- Nariyah Location of Nariyah
- Coordinates: 27°28′11.48″N 48°29′3.74″E﻿ / ﻿27.4698556°N 48.4843722°E
- Country: Saudi Arabia
- Province: Eastern Province
- Time zone: UTC+3 (EAT)
- • Summer (DST): UTC+3 (EAT)

= Nariyah =

Nariyah, No'ayriyah, Nariya, or An Nariyah is a town situated at Eastern Province, Saudi Arabia. It has approximate total area of approximately 25 square km. It is located 150 km away from Jubail. As of the 2017 census, it had a population over 60,000. At the start of the Gulf War in 1990, hundreds of Kuwaiti refugees flooded into the town as it borders Kuwait.

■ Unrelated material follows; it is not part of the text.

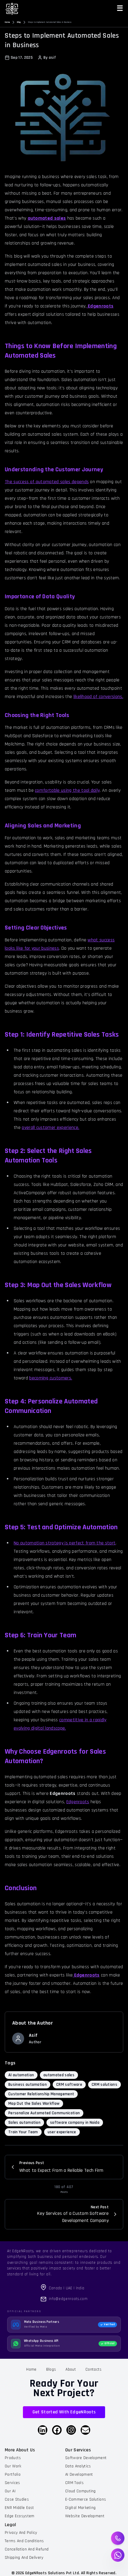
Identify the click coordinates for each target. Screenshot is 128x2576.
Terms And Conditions (24, 2541)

According to the Saudi Census Statistics of 2022, the population of "Nariyah" was around 40,023 people. 63,815 people if you include the town plus all of the surrounding smaller villages and areas. Estimates say that in 2026, the population will be around 43,000 to 47,000 people.

==Transportation==
===Airport===
The city is served by King Fahd International Airport, the terminal is at a driving distance of 190 km to the south east. Other than that, there are not much other forms of transportation, forcing most citizens to purchase their own vehicle or resort to online taxi services if they want to get around.

== Origins ==
In the 1950s, Saudi Aramco established a pumping station for the Trans-Arabian Pipeline (Tapline). This event was significant, as people began to gather around this new facility, eager to benefit from the services the company offered its employees. These services included the establishment of a hospital and the provision of potable water. Thus, Nariyah began to take shape, attracting more residents of tents, having previously been a barren desert.